BRISBANE, Australia — Rights afforded to traditional owners and custodians are not being upheld due to deficiencies in the legislation, an inquiry has heard.
Consultancy group Australian Heritage Specialists provided submissions to a parliamentary inquiry into the destruction of Indigenous heritage sites at Western Australia’s Juukan Gorge sitting in Queensland on May 18.
In Queensland, the Aboriginal Cultural Heritage Act recognizes that groups who have been shown by the Native Title process to have no traditional connection still have standing to give advice on traditional knowledge.
The Australian Heritage Specialists believe the Act contains gaps in basic rights and equality and has identified where it says certain upgrades are necessary.

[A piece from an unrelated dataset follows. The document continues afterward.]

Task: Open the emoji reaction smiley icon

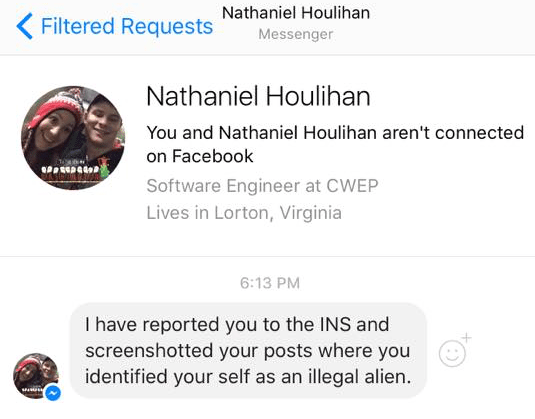Action: tap(452, 353)
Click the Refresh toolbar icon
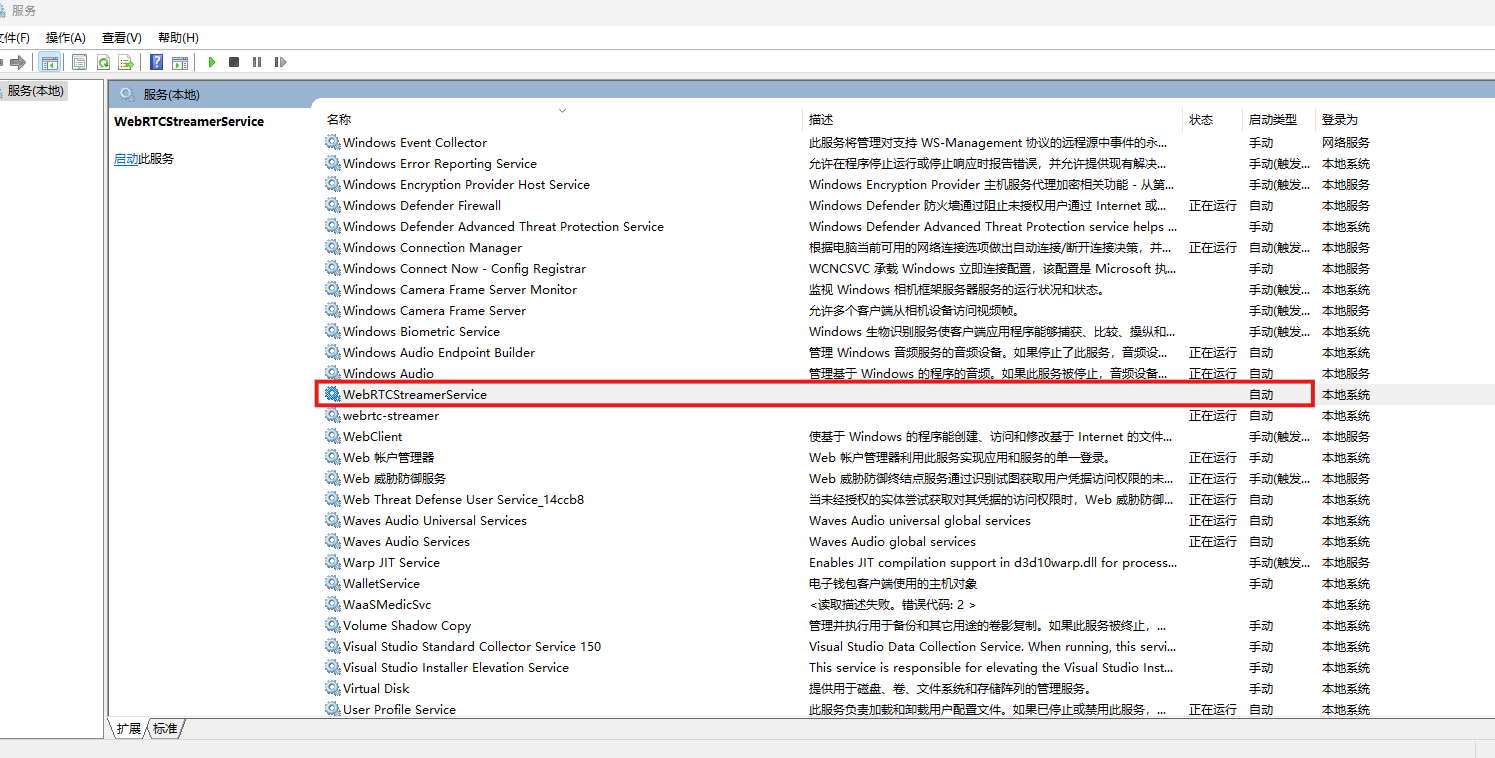 pos(103,62)
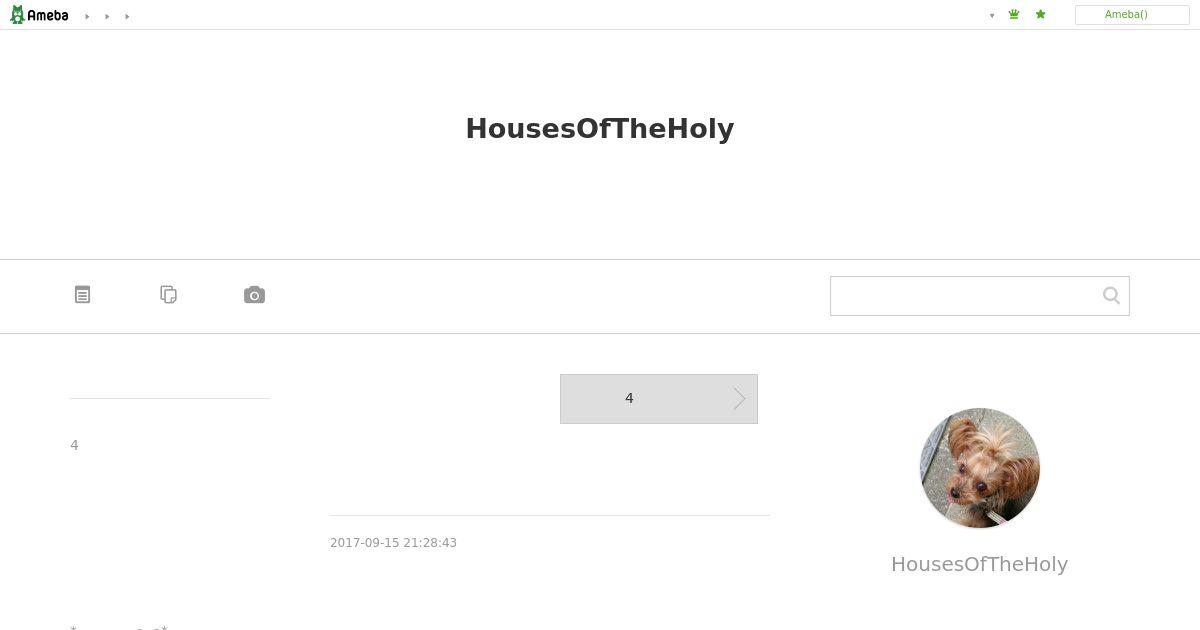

Australian Heritage Specialists managing director Benjamin Gall says traditional custodians are resource-depleted when facing large companies who use the Act’s guidelines as “weapons against Aboriginal people” on Native Title sites.
“The conduct by a very small number of players in our profession who are experts at using the deficiencies in the Act and the guidelines, and the connection through the federal acts such as the native title, that is expert at using this as a loaded weapon against Aboriginal people,” he said.
Ann Wallin, cultural heritage advisor to Australian Heritage Specialists, says native sites are vulnerable until Aboriginal people are consulted properly under stricter guidelines.
“We have seen very significant places that have been destroyed because the duty of care guidelines was inappropriately applied,” she said.
Under the Act, Aboriginal cultural heritage is considered anything in Queensland that is a significant Aboriginal area, or object, or where there is evidence of the archeological or historical significance of Aboriginal occupation.
These definitions take into account tangible and intangible traditional heritage, but the Australian Heritage Specialists want the guidelines to express an equal emphasis on both.
In what is known as the Nuga Nuga decision in 2017, a central Queensland Aboriginal group took the state to court and showed the Cultural Heritage Act was deficient.
The case in the Supreme Court highlighted deficiencies in the Act but only upgraded one particular provision.
“They (government) promised a review, and nothing concrete has come out of it,” said Wallin. “There have been reviews, we’ve done endless submissions for reviews, but it has not been finalized in a way that fixes the problem.”
The Cape York Land Council had been expected to provide evidence but withdrew from the procedure.
Aboriginal Australians comprise many distinct peoples who have developed across Australia for over 50,000 years. These peoples have a broadly shared, though complex, genetic history, but it is only in the last two hundred years that they have been defined and started to self-identify as a single group.